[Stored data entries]
== Segment start ==

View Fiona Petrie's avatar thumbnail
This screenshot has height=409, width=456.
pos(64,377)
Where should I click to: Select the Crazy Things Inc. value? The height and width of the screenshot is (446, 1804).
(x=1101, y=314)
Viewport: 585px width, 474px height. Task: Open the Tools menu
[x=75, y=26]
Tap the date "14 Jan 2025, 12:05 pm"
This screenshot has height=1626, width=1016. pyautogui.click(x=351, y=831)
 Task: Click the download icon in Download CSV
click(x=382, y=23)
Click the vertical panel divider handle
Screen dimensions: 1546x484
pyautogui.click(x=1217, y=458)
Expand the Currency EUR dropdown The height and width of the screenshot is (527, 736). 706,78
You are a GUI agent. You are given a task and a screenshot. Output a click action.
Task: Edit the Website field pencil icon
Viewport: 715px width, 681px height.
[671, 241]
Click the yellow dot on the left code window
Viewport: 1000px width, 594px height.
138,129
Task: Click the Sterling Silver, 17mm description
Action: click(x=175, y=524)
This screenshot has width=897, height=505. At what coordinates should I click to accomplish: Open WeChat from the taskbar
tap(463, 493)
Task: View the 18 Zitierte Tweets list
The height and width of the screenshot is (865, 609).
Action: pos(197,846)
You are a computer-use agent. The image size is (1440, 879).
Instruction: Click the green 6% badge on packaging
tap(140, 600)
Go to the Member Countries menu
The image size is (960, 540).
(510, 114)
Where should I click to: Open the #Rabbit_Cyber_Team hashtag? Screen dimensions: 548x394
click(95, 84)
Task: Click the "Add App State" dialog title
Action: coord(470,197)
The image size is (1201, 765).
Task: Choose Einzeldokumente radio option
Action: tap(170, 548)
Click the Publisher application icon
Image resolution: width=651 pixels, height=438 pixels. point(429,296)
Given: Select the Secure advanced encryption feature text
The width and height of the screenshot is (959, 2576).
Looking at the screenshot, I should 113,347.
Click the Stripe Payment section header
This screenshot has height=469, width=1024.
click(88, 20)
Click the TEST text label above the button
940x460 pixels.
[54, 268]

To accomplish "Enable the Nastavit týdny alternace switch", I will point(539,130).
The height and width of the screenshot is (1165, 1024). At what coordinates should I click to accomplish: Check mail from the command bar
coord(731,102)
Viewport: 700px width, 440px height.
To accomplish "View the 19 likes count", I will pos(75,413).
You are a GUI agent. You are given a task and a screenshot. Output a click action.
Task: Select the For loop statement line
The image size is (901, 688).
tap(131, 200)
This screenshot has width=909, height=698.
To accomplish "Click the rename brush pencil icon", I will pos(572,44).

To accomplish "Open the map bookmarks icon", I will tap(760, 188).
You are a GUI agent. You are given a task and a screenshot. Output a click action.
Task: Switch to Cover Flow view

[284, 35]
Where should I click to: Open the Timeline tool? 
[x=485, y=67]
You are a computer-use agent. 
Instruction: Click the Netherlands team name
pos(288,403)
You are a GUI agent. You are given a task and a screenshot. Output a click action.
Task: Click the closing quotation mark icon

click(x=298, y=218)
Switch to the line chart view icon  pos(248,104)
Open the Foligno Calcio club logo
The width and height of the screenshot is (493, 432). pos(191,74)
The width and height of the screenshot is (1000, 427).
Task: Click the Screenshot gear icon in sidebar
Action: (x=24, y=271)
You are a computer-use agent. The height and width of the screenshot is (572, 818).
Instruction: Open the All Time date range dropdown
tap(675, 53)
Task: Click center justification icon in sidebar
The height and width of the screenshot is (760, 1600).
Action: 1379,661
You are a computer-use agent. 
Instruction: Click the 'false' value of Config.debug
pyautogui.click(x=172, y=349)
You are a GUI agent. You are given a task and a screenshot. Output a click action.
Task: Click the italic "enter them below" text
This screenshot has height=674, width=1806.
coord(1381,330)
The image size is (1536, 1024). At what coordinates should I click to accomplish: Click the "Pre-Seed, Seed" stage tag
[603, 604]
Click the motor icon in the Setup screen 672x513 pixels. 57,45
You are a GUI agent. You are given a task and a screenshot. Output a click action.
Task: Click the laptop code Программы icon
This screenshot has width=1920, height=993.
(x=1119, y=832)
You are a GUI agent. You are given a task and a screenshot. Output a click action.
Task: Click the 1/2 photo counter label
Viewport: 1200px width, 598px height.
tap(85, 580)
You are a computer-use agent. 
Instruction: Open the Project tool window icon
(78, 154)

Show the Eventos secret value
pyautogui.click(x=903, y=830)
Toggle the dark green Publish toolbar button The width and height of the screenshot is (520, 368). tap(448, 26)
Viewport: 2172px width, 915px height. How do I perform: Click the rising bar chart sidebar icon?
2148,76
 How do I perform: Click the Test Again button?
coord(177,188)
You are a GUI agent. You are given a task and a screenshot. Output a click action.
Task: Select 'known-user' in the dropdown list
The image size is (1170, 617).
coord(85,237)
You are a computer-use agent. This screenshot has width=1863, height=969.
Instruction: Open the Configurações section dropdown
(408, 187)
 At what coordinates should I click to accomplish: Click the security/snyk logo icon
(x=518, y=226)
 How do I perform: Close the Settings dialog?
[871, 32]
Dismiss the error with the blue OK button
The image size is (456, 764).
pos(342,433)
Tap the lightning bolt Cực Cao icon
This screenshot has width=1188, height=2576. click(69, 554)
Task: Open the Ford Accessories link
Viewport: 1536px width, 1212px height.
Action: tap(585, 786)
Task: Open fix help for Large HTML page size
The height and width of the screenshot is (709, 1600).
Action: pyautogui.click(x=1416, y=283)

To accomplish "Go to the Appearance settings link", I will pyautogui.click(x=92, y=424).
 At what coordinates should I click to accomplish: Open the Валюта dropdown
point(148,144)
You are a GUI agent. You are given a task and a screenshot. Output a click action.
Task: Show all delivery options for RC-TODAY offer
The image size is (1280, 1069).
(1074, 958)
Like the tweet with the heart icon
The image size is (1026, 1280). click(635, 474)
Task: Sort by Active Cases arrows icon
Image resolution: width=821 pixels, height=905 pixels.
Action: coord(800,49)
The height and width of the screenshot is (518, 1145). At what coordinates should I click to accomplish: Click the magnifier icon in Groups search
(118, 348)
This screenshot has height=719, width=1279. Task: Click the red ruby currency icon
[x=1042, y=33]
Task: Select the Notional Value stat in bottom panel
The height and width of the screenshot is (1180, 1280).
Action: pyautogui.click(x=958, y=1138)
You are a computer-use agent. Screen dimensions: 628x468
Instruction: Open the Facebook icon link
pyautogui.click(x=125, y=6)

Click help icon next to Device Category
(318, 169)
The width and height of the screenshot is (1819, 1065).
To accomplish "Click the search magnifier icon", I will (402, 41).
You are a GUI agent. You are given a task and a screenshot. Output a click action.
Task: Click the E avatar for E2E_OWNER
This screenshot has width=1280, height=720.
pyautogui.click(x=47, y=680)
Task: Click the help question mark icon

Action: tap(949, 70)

== Segment end ==

WHAT YOU NEED TO DO: Out of the preceding entries, pull every line containing the string "computer".

REPLY TO THE TASK:
You are a computer-use agent. The image size is (1440, 879).
You are a computer-use agent. 
You are a computer-use agent. The height and width of the screenshot is (572, 818).
You are a computer-use agent. 
You are a computer-use agent. 
You are a computer-use agent. This screenshot has width=1863, height=969.
You are a computer-use agent. Screen dimensions: 628x468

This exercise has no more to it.